PROVIDED RECORDS

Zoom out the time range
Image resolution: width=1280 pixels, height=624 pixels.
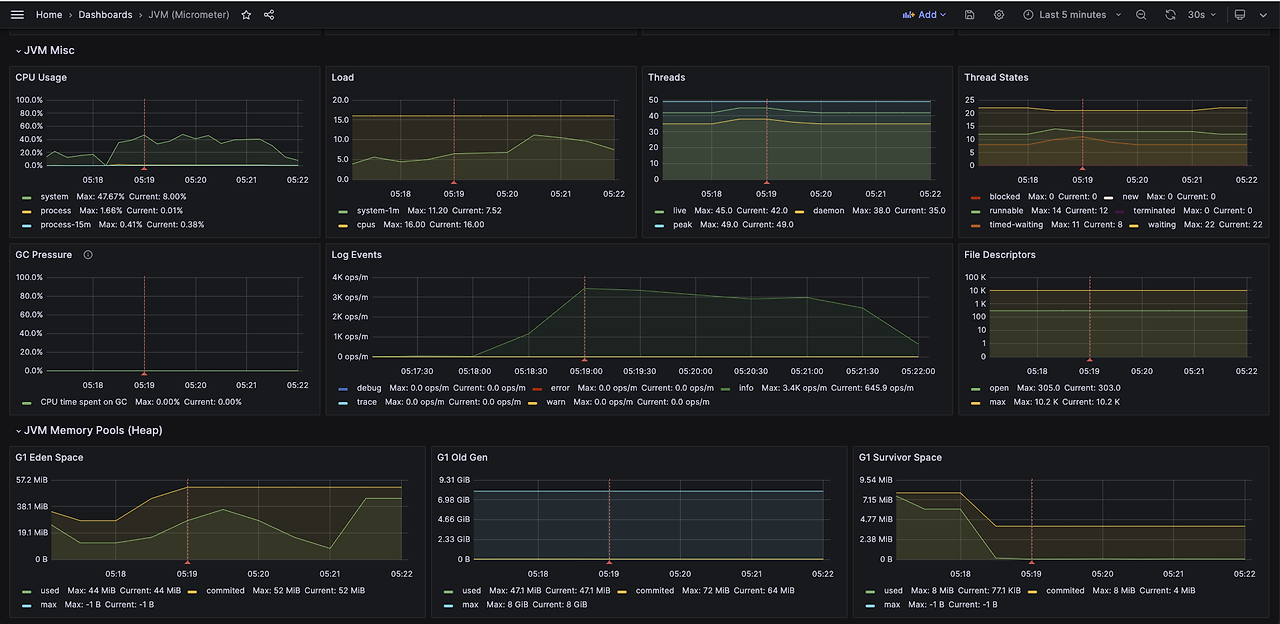[1141, 15]
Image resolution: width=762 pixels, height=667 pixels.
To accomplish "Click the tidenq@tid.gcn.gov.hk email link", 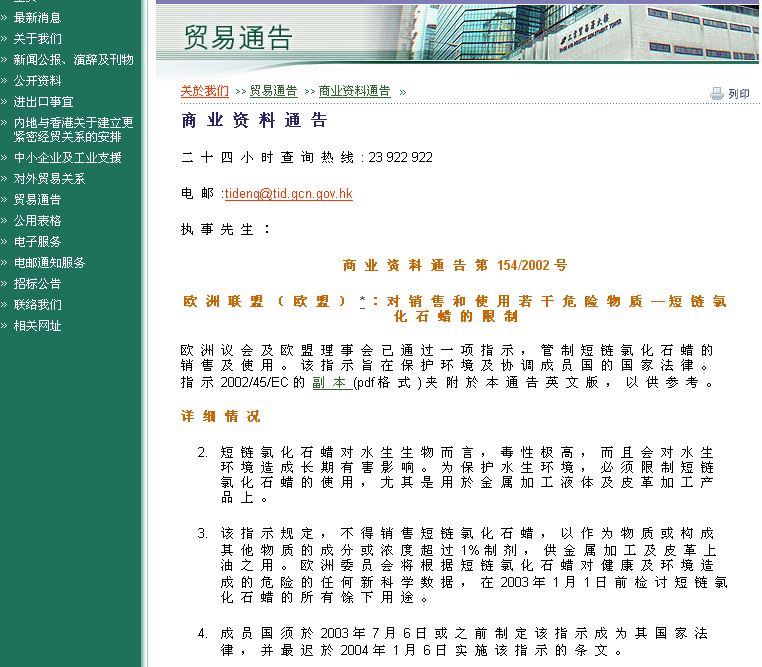I will point(288,194).
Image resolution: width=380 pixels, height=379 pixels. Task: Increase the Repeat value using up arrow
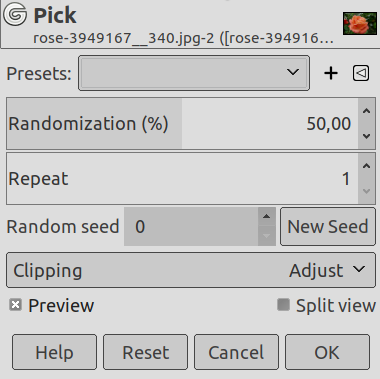366,166
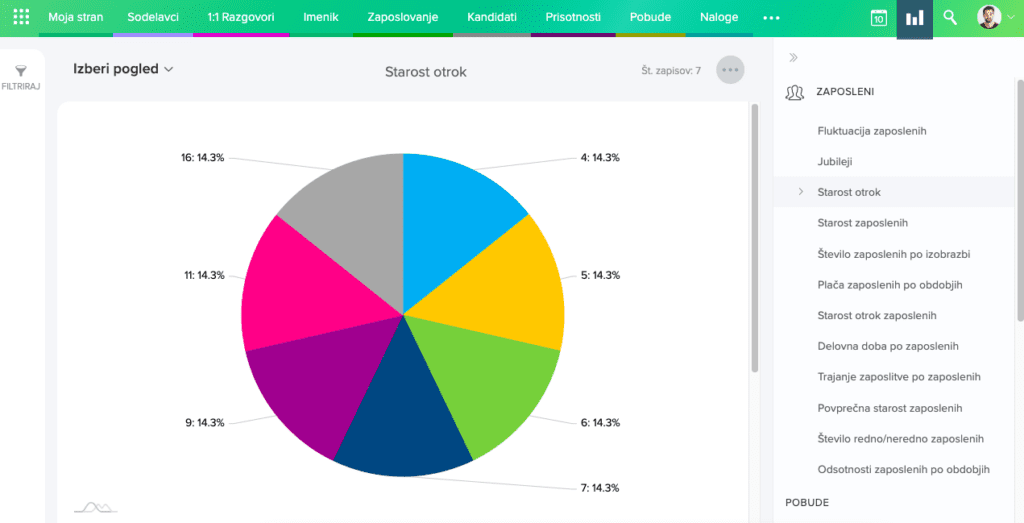The height and width of the screenshot is (523, 1024).
Task: Click the three-dot options button near record count
Action: click(730, 70)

YOUR INSTRUCTIONS
Given the listing above, return exactly, and only, the lines from the line with "Image resolution: width=380" through its final line, both included, with the pictures removed.

RESULT
Image resolution: width=380 pixels, height=379 pixels. Task: Increase the Repeat value using up arrow
366,166
The height and width of the screenshot is (523, 1024).
Task: Click the three-dot options button near record count
Action: click(730, 70)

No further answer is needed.